Wednesday, March 3, 2010

Assessing Movement Efficiency and 'Core' Strength With The Turkish Get-Up.

*(Next Tuesday, March 9th, I will be presenting/demonstrating this at the Indiana Orthopedic Hospital in Indianapolis).


Core Strength is a popular fitness buzz word in spite it's exact definition being somewhat ambiguous. While a multitude of torso muscles are involved, I simply define (and assess) 'core' strength, in a functional context, as the ability to effectively transfer force between the arms and legs. Therefore, 'core' strength is assessed indirectly with movements that require the transfer of force from the ground (or other surface) through the body. The exact muscular demands will vary based on the movement and amount of force output.

The Turkish Get-Up:

The Turkish Get-Up is a full-body, multiple-plane exercise that can be used to assess and develop full-body strength, including 'core' strength and joint stability. It can be described as moving your body from a lying position, to a standing position, back to a lying position while holding a weight in one hand (both sides are assessed or trained independently). As simple and common the movement is, it illuminates deficiencies in movement effficiency.

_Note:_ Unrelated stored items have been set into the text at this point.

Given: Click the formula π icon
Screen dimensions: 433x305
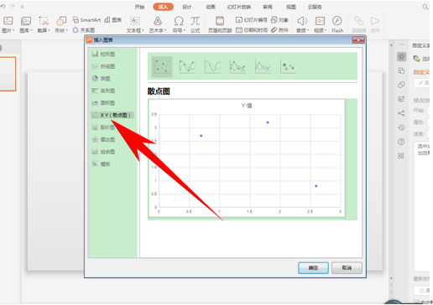Looking at the screenshot, I should click(196, 24).
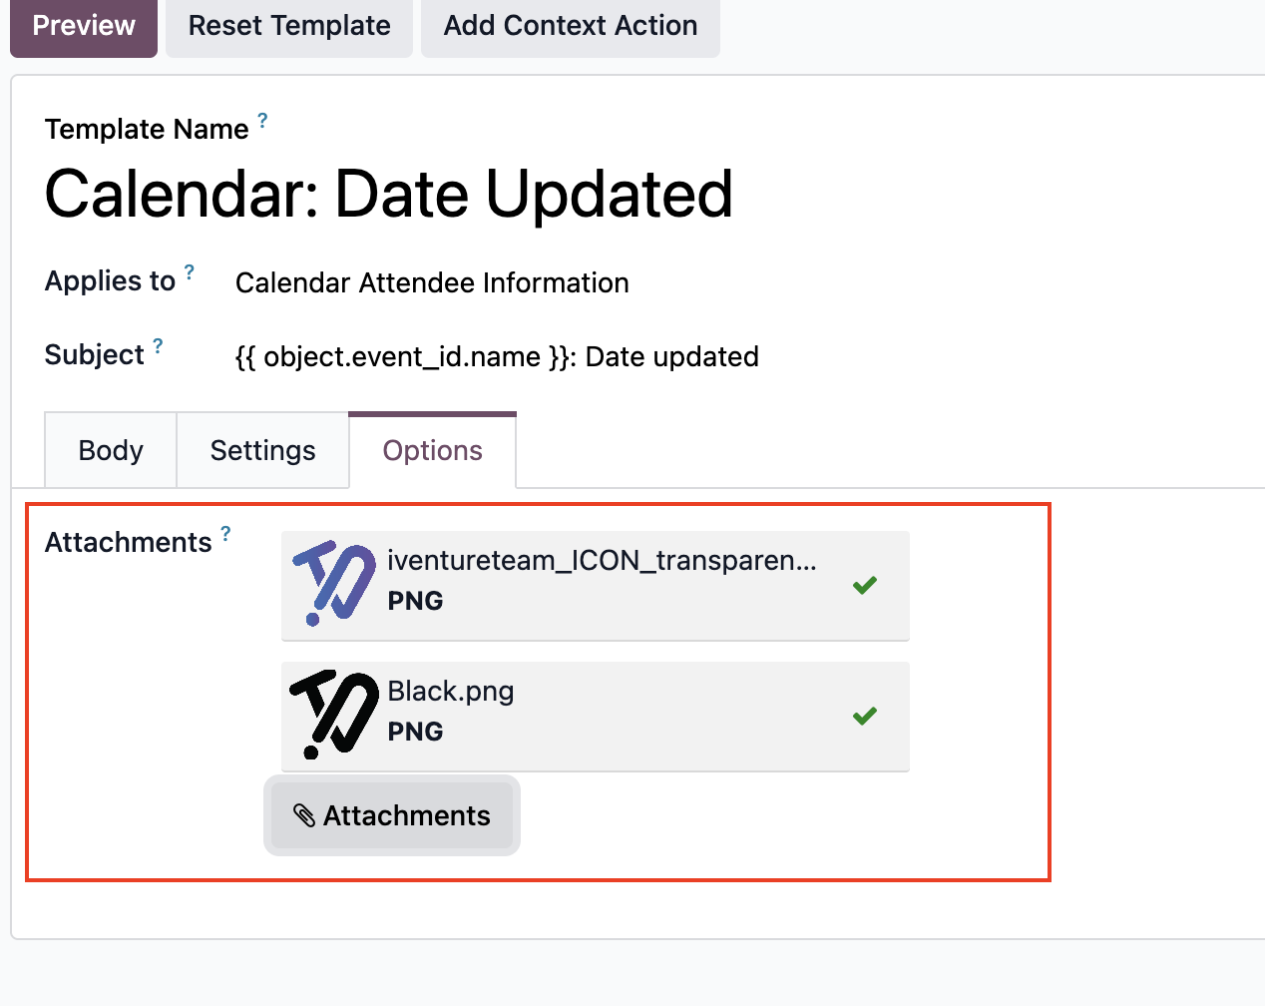Click the paperclip icon in Attachments button
The image size is (1265, 1006).
click(304, 815)
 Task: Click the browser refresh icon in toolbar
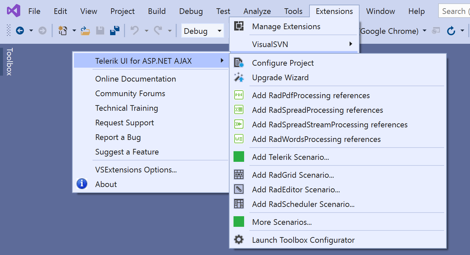pyautogui.click(x=451, y=31)
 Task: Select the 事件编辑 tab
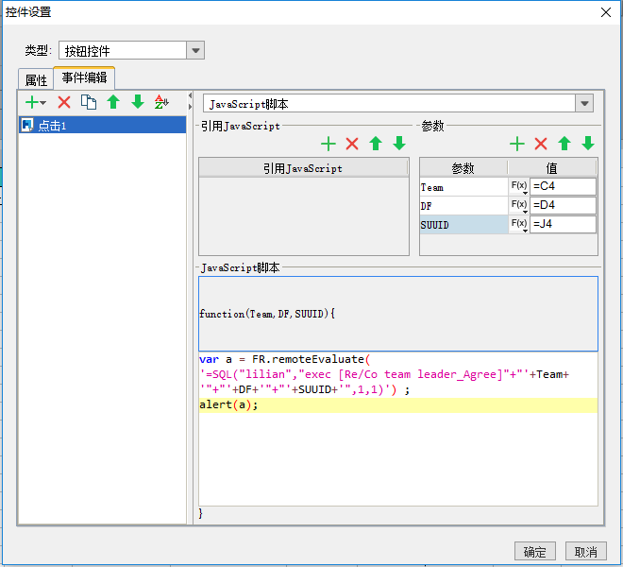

These deficiencies can be the result of a combination of a lack of joint mobility, joint stability, body control, and muscular strength. Since the Turkish Get-Up is a dynamic exercise, the muscular strength and stabilizing demands continually change as one moves through the exercise. Additionally, the external resistance (weight held in one hand) can be modified to more effectively discriminate strength and stablilty levels.